Let $\operatorname{tp} \left({\bar b / A}\right)$ denote the type of $\bar b$ over $A$.

Then $\phi \left({\bar x, \bar b}\right)$ **$k$-divides in $\mathfrak C$ over $A$** if and only if:

- there exists a sequence $\left\langle{\bar b_i}\right\rangle_{i \mathop \in \N}$ such that $\operatorname{tp} \left({\bar b_i / A}\right) = \operatorname{tp} \left({\bar b / A}\right)$ for each $i \in \N$

and:

- for any distinct $k$-many terms $\bar b_{i_1}, \ldots, \bar b_{i_k}$ of the sequence, the set $\left\{{\phi \left({\bar x, \bar b_{i_1} }\right), \ldots, \phi \left({\bar x, \bar b_{i_k} }\right)}\right\}$ is not satisfiable in $\mathfrak C$.

Let $\pi \left({\bar x, \bar b}\right)$ be a set of formulas with parameters $\bar b$.

$\pi \left({\bar x, \bar b}\right)$ **$k$-divides** over $A$ if it implies a formula $\phi \left({x, \bar c}\right)$ which $k$-divides over $A$.

Formulas and sets of formulas are said to **divide** if they $k$-divide for some $k$.

## Note

To help understand the definition, consider the following informal discussion.

We can think of $\phi \left({x, y}\right)$ as a description of $x$ in terms of $y$.

If $b$ and $b'$ have the same type over $A$, then as far as $A$ can tell, $b$ and $b'$ are the same thing, in the sense that they both satisfy the same formulas with parameters from $A$.
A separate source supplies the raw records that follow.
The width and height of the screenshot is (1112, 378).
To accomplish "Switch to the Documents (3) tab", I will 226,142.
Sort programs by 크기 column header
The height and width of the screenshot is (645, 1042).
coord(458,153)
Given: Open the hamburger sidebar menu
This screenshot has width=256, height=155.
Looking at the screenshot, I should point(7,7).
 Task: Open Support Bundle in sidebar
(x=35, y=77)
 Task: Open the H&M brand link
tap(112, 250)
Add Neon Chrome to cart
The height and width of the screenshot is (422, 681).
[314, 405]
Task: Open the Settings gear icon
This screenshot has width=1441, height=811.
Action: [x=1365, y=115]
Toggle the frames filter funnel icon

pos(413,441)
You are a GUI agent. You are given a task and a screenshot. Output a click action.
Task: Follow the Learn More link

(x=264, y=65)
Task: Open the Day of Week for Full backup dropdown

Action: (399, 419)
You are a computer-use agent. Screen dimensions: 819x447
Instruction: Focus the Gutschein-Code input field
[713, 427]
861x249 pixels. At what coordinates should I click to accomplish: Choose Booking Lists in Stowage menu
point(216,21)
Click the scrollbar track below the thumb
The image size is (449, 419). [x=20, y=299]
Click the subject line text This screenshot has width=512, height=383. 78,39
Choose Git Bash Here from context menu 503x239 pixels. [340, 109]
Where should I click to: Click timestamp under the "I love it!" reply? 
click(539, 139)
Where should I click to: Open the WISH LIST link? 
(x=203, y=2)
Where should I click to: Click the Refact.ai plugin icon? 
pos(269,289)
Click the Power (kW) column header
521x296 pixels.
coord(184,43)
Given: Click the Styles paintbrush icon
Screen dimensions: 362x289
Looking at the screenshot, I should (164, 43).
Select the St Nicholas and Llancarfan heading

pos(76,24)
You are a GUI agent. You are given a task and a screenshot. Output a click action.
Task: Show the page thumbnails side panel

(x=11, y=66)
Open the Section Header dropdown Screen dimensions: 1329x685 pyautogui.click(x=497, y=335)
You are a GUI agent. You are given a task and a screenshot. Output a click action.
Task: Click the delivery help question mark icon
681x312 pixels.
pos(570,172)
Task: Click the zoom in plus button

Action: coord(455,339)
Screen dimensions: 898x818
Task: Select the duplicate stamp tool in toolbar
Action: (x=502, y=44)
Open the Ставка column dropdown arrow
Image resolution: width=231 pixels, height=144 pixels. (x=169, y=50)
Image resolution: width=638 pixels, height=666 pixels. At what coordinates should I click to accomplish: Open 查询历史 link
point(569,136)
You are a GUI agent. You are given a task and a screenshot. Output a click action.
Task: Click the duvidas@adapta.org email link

So $\phi \left({x, b}\right)$ $k$-dividing over $A$ means that we can find an infinite sequence of parameters $b_i$ that $A$ can't tell apart, but nevertheless, no $x$ can satisfy any $k$ of the descriptions $\phi \left({x, b_i}\right)$ at the same time.

## Example

Consider the language $\mathcal L = \left\{{\sim}\right\}$ with one binary relation symbol $\sim$.

Let $\mathcal M = \left({\R^2, P}\right)$ be the $\mathcal L$-structure where $P$ is the equivalence relation defined by $\left({x_1, y_1}\right) \mathrel P \left({x_2, y_2}\right)$ if and only if $x_1 = x_2$.

That is, $P$ identifies points in the plane which project vertically to the same value on the $x$-axis.

Let $\mathfrak C$ be some monster model for $\mathcal M$.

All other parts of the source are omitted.